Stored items
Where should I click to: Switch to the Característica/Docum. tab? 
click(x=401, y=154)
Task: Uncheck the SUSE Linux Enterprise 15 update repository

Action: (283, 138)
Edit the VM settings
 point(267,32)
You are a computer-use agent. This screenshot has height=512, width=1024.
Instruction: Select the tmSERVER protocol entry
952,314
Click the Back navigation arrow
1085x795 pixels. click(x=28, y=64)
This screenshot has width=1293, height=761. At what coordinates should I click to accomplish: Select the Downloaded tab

WHAT THE EXERCISE ASKS
Please output each record exactly as it appears above.

EXERCISE SOLUTION
Where should I click to: Switch to the Característica/Docum. tab? 
click(x=401, y=154)
Task: Uncheck the SUSE Linux Enterprise 15 update repository

Action: (283, 138)
Edit the VM settings
 point(267,32)
You are a computer-use agent. This screenshot has height=512, width=1024.
Instruction: Select the tmSERVER protocol entry
952,314
Click the Back navigation arrow
1085x795 pixels. click(x=28, y=64)
This screenshot has width=1293, height=761. At what coordinates should I click to accomplish: Select the Downloaded tab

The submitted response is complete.